Second, religions employ myth and symbol. Myths are stories about the origins of life. As such, myths serve an explanatory function—they explain all kinds of things, such as the creation of the universe, the emergence of human beings, and the origins of disease and death. Symbol is the language of myth, for myths are saturated with heavily symbolic meaning. Ordinary language simply cannot fully communicate a religion’s truth, so symbolic language is necessary. Symbols can be linguistic or physical. Linguistic symbols consist of words, or discourse, that communicate more than their literal, surface meaning. Physical symbols point beyond themselves to communicate insights of the religion. To a Christian, a cross is not just two intersecting lines but rather conjures up the cost of salvation.
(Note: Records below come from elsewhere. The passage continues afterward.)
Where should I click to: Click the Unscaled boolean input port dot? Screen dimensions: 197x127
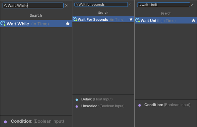coord(77,106)
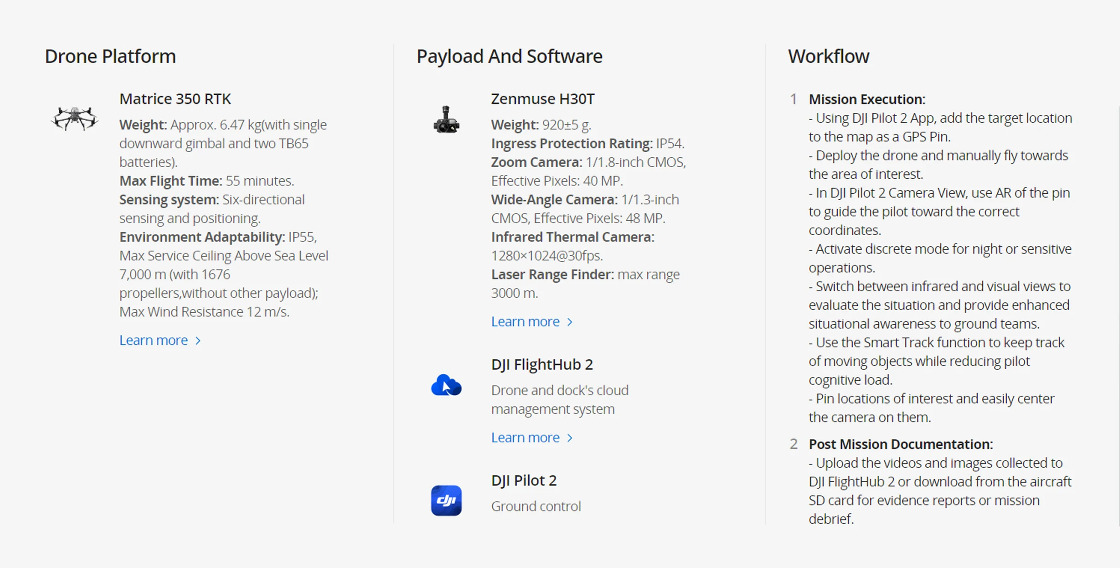Click the DJI FlightHub 2 cloud icon

446,386
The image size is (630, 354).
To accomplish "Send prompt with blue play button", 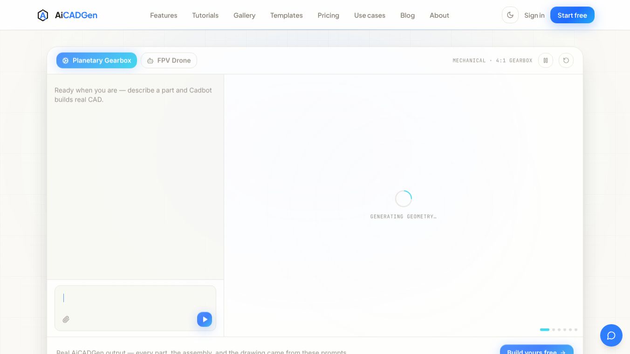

Myth narrates a sacred history; it relates an event that took place in primordial Time, the fabled time of the “beginnings.” In other words, myth tells how, through the deeds of Supernatural Beings, a reality came into existence, be it the whole of reality, the Cosmos, or only a fragment of reality—an island, a species of plant, a particular kind of human behavior, an institution. Myth, then, is always an account of a “creation”; it relates how something was produced, began to be. Myth tells only of that which really happened, which manifested itself completely.
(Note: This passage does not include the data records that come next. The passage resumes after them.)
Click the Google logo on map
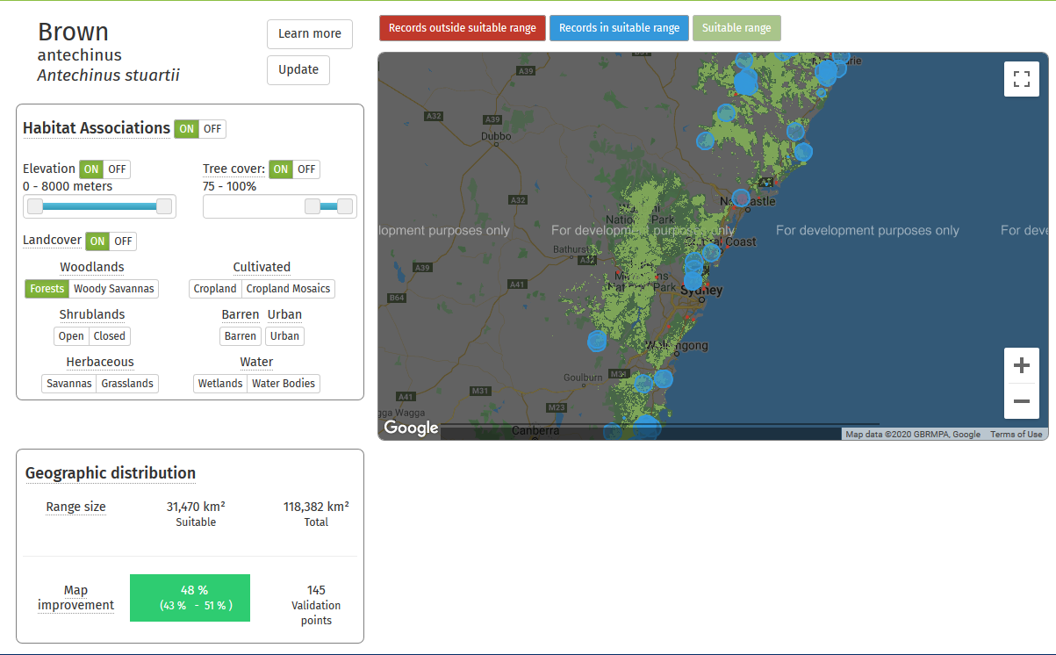This screenshot has width=1056, height=655. click(x=411, y=428)
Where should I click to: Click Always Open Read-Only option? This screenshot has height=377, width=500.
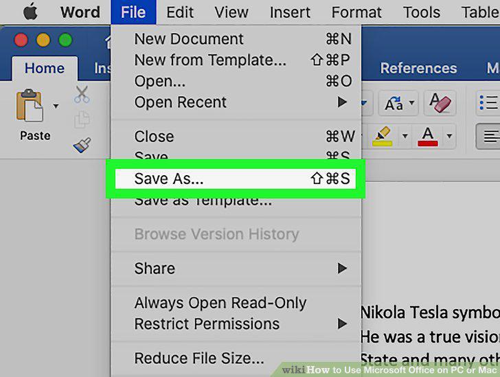pos(236,303)
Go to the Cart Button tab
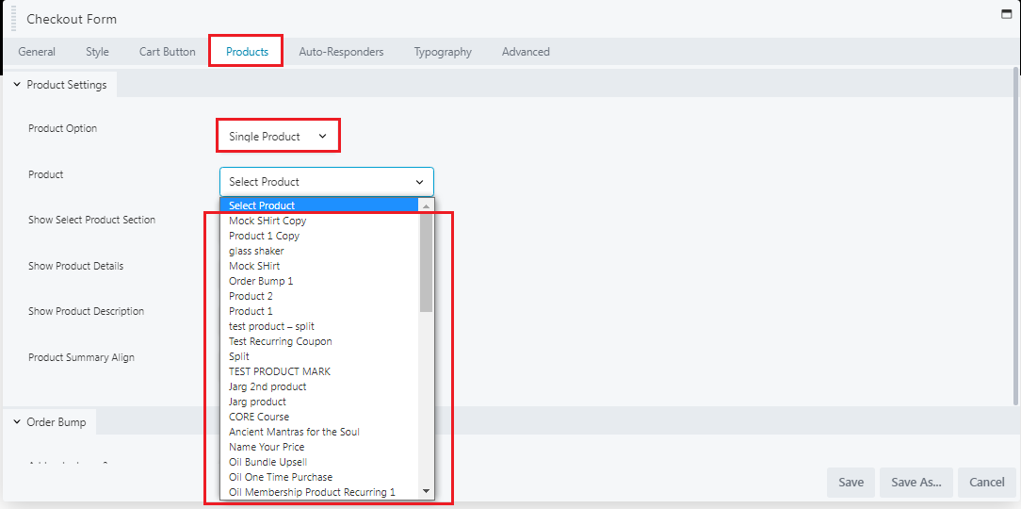This screenshot has width=1021, height=509. [168, 52]
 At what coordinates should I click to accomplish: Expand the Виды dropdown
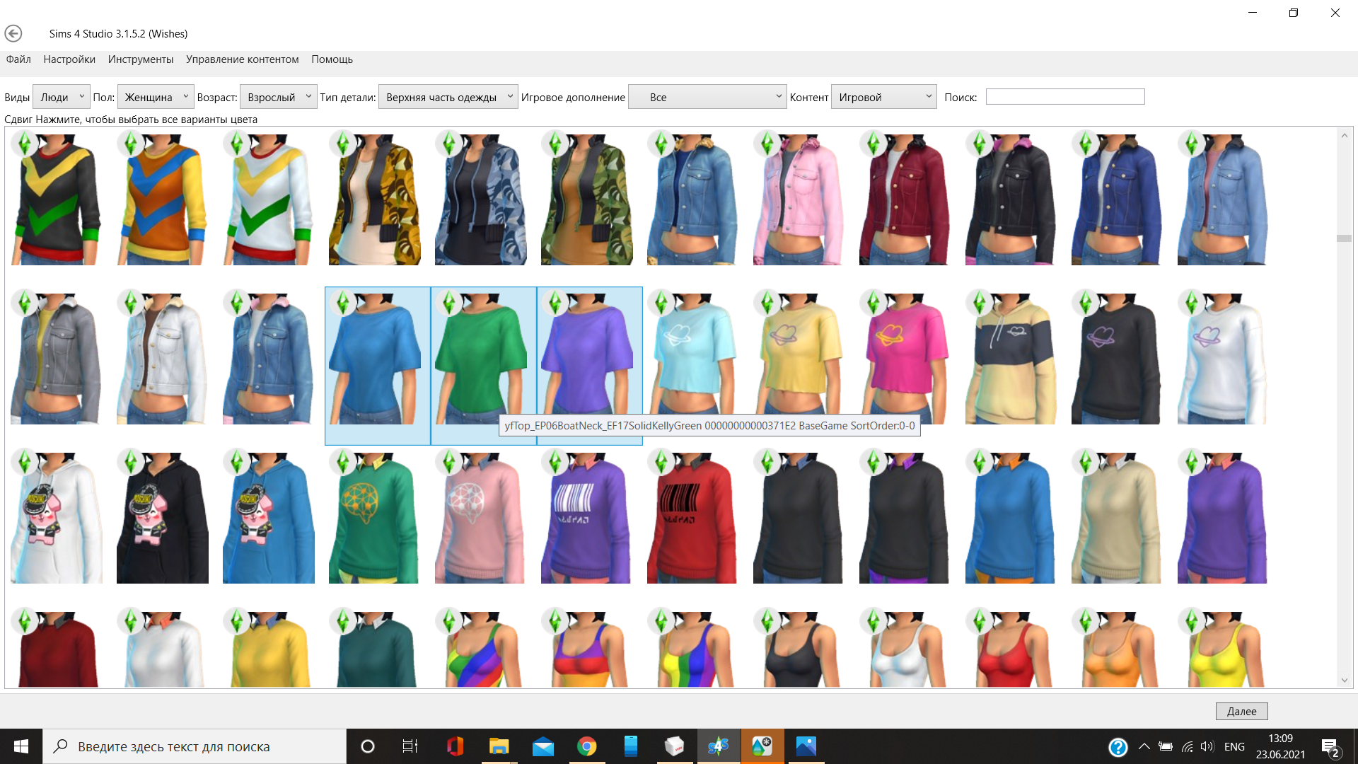pyautogui.click(x=62, y=97)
Eliade, Myth and Reality, 5–6

Third, religions promote concepts of salvation, liberation, and release. Winston King notes that all religions claim to save people from and to something. Religions presume that all kinds of problems need to be surmounted, and that a paradise, heaven, better existence, or even nonexistence awaits those who faithfully follow a particular religion. The promise of deliverance powerfully motivates people to adhere to the tradition and can be a source of courage in the face of tragedy or other personal or corporate trial. Additionally, each tradition offers the specific ways that one can be saved into paradise or at least out of the suffering of existence. Consequently, believers can spend much energy learning to live according to their religious tradition, with the hope of being delivered from the troubles of their present condition.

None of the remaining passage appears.